Having performed this duty to sit as a thirteenth juror and having weighed the evidence and considered the credibility of the witnesses, the Court finds that the verdicts are amply supported by the evidence, not contrary to the evidence, not strongly and decidedly against the weight of the evidence and not contrary to the principles of justice and equity.

         The trial court "did not state the incorrect standard in its order, and nothing in the record indicates that the court was unaware of its responsibility." Allen v. State, 296 Ga. 738, 741 (2) (770 S.E.2d 625) (2015) (citations and punctuation omitted). And, once we have determined that the trial court properly exercised its authority in refusing to grant a new trial on the general grounds, we cannot review the merits of that decision by the trial court. Simpson v. State, 298 Ga. 314, 315 (1), n.2 (781 S.E.2d 762) (2016) ("This Court . . . does not have the authority and discretion to grant a new trial on . . . the 'general grounds.'" (citation omitted)); Slaton v. State, 296 Ga. 122, 125 (2) (765 S.E.2d 332) (2014). This enumeration of error, therefore, lacks merit.

         4. Although Donaldson does not raise the issue on appeal, we notice two merger errors in his sentencing.
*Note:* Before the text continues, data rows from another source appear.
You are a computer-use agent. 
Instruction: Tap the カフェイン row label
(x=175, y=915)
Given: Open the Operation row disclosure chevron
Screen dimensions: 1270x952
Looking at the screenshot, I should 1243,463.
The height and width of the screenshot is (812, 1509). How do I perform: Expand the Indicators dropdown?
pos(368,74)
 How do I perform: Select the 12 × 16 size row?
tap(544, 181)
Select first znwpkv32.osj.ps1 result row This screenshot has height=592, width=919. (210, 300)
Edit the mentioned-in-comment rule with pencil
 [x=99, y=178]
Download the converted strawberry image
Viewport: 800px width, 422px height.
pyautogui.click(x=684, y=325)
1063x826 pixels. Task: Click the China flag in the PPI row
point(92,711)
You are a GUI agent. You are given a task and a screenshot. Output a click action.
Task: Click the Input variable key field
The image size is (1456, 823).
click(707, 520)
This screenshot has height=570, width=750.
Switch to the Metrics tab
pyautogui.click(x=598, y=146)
See Hulett v. State, 296 Ga. 49, 54 (2) (766 S.E.2d 1) (2014) ("[I]f we notice a merger issue in a direct appeal, we regularly resolve that issue, even where it was not raised in the trial court and is not enumerated as error on appeal." (citation and punctuation omitted)). The indictment charged Donaldson with two aggravated assaults - one for "shooting [White] in the back" (Count 3) and one for "shooting at him" (Count 4). At sentencing, the trial court properly merged the aggravated assault in Count 3 - the fatal shot - with the felony murder count.[3] But the trial court imposed a separate, 20-year consecutive sentence on the aggravated assault in Count 4 - the shot that missed White. This was error. The evidence (viewed in the light most favorable to the verdict) showed that the two shots were fired "[b]ack to back, " as part of a single incident, and so the two aggravated assault counts both should have merged into felony murder for sentencing purposes. See Gomez v. State, 301 Ga. 445, 456-57 (4) (b) (801 S.E.2d 847) (2017) (both aggravated assault convictions should have merged into felony murder where there was no evidence of a deliberate interval between the infliction of separate injuries underlying the aggravated assault convictions); Grell v. State, 291 Ga. 615, 617 (1) (732 S.E.2d 741) (2012) ("The two gunshots that struck [victim], fired without a deliberate interval . . ., did not constitute separate aggravated assaults."); Coleman v. State, 286 Ga. 291, 295 (3) (687 S.E.2d 427) (2009) ("When a victim suffers multiple wounds inflicted in quick succession, each infliction of injury does not constitute a separate assault.").

         In a similar vein, the trial court also erred when it failed to merge Donaldson's two convictions on Counts 5 and 6 for possession of a firearm during commission of a felony. See Abdullah v. State, 284 Ga. 399, 401 (4) (2008) ("[W]here multiple crimes are committed together during the course of one continuous crime spree, a defendant may only be convicted once for possession of a firearm during the commission of a crime as to each individual victim." (citation and punctuation omitted)). See also Stovall v. State, 287 Ga. 415, 421 (5) (696 S.E.2d 633) (2010) ("Because only one victim was involved in appellant's crime spree, . . . he may be convicted only once for possession of a firearm during the commission of a crime."). Accordingly, we vacate Donaldson's convictions and sentences on Count 4 (aggravated assault) and Count 6 (firearm possession), but we affirm his remaining convictions and sentences.

         Judgment affirmed in part and vacated in part. All the Justices concur.